|
|
The Umbilical Catheter Pages Intro
What is good working order?
Drawing Blood
If a UAC is in good working order:
- There is a good blood return.
- It flushes easily.
- The line is in good position.
- The transducer is kept at the same level as the baby's heart. A transducer above the baby's heart will give a false low BP. A transducer below the baby's heart will give a false high BP.
- The transducer is zeroed. Should be done at least once a shift before correlating with a cuff pressure, and after rate changes and tubing system changes. To zero, turn stopcock off to baby and open to air with transducer at level of heart, then "zero" on the monitor. Monitor BP should read all zeroes before closing the system and turning the stopcock back open to the baby.
- The waveform has a dicrotic notch - when the waveform starts to come back down it then goes back up a little before coming all the way down. The dicrotic notch corresponds with the closure of the aortic valve.
- The waveform is not flattened out - it has distinct upward and downward slopes. A flattened waveform may indicate that there is an air bubble in the line; a leak in the system; the catheter tip is laying against the vessel wall; or the transducer needs to be change. Don't trust the blood pressure transduced from a line when the waveform is flattened. Try flushing the system to remove any hard to see air first; make sure the stopcock is off to the baby before flushing.
UAC Waveform
If a UVC is in good working order:
- There is a good blood return.
- It flushes easily.
- The line is in good position.
back to the top
- Maintain sterile technique.
- Turn off fluids to avoid contaminating/diluting blood specimen with IV fluid.*
- Place clean syringe on stopcock to slowly draw back "waste" - draw at least twice the catheter volume to clear line of fluid
- Turn T-connector off to syringe, or turn a quarter turn.**
- Keep syringe sterile while replacing w/new syringe.

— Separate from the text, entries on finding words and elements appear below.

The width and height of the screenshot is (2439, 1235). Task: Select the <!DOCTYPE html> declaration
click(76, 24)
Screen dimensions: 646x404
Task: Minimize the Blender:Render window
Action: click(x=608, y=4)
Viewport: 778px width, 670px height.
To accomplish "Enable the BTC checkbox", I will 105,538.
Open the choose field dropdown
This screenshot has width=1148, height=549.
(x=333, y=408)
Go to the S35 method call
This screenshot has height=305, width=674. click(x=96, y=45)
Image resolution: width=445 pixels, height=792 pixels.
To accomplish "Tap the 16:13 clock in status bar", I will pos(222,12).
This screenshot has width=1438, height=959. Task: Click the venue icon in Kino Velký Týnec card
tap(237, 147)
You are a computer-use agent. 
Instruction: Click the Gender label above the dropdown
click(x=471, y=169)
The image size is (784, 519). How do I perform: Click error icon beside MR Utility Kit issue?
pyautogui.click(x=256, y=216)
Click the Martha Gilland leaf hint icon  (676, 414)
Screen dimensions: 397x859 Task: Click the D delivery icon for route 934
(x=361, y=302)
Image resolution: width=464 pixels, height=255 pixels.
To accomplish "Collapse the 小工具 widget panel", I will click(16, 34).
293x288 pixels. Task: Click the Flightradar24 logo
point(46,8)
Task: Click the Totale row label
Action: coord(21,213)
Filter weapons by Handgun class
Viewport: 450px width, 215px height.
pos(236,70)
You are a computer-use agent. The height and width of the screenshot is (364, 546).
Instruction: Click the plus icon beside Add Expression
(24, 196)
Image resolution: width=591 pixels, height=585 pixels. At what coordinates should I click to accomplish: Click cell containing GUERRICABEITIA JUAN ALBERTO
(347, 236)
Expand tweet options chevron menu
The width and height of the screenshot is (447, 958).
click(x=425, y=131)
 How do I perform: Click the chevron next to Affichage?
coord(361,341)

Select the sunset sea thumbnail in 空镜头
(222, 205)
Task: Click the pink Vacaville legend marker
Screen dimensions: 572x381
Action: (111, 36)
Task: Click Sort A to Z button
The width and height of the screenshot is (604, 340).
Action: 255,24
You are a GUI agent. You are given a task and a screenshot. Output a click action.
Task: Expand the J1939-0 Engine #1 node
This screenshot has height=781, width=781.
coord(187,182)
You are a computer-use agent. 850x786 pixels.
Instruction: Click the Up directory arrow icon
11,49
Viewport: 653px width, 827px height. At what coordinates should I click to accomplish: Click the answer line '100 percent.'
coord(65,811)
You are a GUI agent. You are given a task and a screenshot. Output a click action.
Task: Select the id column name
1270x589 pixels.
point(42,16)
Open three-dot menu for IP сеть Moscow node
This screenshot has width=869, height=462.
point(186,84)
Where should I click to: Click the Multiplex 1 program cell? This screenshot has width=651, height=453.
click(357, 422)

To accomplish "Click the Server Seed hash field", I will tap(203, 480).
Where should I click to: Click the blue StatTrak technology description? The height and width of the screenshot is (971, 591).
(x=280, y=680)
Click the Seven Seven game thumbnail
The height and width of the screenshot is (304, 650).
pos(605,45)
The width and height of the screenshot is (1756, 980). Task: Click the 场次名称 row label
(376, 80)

- Turn t-connector on to syringe and draw the required amount of blood. Avoid drawing an excessive amount of blood as neonates do not have blood to waste.
- Turn t-connector off to syringe and replace syringe of blood with syringe of "waste" to return slowly.
- Remove syringe, clean port with alcohol pad (or per unit policy) and replace with a fresh syringe of fluid for flushing*** (typically normal saline or half-normal saline). Unit policy might also be to change the valve connector, if used, as well. Flush with the minimum needed to clear blood from the line (or per policy). Restart infusion of fluids and open stopcocks to fluids and baby.
- Document flushes and blood out per unit policy.
*When drawing from a line that is running anything other than normal saline or half-normal saline, clamp fluids and flush well prior to drawing back to decrease the risk of altering the results. It is particularly easy to get 'funny' results when TPN and high concentrations of dextrose are running through the line. Before choosing to draw off of a line, consider what you might bolusing the baby with when flushing if there are meds running through the line (i.e fentanyl or dopamine).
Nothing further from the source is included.